* PROBLEM DESCRIPTION *
Rewrite the paragraph beginning "Tamil Nadu Lokayukta is the Parliamentary Ombudsman" from the text on the Tamil Nadu Lokayukta below as a short bulleted list that keeps its main facts.

— BEGIN EXTRACT PROVIDED —

Agency overview
- Formed: 2018

Jurisdictional structure
- Federal agency: India
- Operations jurisdiction: India
- General nature: Federal law enforcement;

Operational structure
- Headquarters: Chennai
- Agency executive: Hon’ble Shri Justice P. Raja manickam., Lokayukta;

Website
- https://tamilnadulokayukta.tn.gov.in/en/home/

= Tamil Nadu Lokayukta =

Anti-corruption Ombudsman for the state of Tamil Nadu

Tamil Nadu Lokayukta is the Parliamentary Ombudsman for the state of Tamil Nadu (India). It is a high level statutory functionary, created to address grievances of the public against ministers, legislators, administration and public servants in issues related to misuse of power, mal-administration and corruption. It was first formed under the Tamil Nadu Lokayukta and Deputy Lokayukta Act-2018 and approved by the president of India. With The Lokpal and Lokayuktas Act, 2013 adopted by the Indian Parliament coming into force on 16 January 2014, each state in India was required to appoint its Lokayukta within a year. According to the 2013 law, the Lokayukta bench should consist of judicial and non-judicial members. An Upa-Lokayukta is a deputy to Lokayukta and assists in her or his work and acts as the in-charge Lokayukta in case the position falls vacant prematurely.

— END EXTRACT PROVIDED —
— BEGIN MATERIAL —

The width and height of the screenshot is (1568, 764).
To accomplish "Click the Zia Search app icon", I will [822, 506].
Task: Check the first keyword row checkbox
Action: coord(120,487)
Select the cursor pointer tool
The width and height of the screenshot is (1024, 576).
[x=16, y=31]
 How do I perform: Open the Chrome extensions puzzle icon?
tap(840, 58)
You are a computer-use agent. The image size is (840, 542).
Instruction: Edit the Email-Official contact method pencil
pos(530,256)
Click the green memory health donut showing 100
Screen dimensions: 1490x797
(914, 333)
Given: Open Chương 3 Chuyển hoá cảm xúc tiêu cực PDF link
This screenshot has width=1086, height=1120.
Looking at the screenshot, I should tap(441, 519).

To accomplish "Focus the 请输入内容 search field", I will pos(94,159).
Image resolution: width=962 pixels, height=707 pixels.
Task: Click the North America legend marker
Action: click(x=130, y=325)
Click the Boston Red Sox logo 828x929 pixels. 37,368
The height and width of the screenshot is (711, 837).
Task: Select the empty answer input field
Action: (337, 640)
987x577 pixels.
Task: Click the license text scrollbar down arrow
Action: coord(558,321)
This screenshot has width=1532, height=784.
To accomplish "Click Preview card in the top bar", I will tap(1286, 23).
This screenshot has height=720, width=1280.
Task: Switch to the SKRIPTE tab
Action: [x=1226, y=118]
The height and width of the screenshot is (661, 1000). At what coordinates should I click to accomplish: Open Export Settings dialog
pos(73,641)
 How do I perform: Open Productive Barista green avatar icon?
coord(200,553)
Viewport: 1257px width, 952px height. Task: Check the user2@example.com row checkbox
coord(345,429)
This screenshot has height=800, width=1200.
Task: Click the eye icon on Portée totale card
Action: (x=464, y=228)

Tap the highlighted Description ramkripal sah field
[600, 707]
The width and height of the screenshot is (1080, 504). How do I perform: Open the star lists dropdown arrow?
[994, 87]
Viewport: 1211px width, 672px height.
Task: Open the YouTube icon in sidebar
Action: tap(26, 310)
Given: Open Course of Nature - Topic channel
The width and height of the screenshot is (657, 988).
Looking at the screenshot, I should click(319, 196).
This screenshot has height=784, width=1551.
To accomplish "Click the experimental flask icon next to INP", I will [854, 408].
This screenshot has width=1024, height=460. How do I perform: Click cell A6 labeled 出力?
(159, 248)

— END MATERIAL —

* TASK ANSWER *
- Tamil Nadu Lokayukta is the Parliamentary Ombudsman for the state of Tamil Nadu, India.
- It is a high-level statutory functionary that addresses public grievances against ministers, legislators, administration and public servants over misuse of power, mal-administration and corruption.
- It was first formed under the Tamil Nadu Lokayukta and Deputy Lokayukta Act-2018, approved by the president of India.
- The Lokpal and Lokayuktas Act, 2013 came into force on 16 January 2014 and required each Indian state to appoint its Lokayukta within a year.
- Under the 2013 law, the Lokayukta bench should include judicial and non-judicial members.
- An Upa-Lokayukta serves as deputy, assists the Lokayukta and acts as in-charge Lokayukta if the position falls vacant prematurely.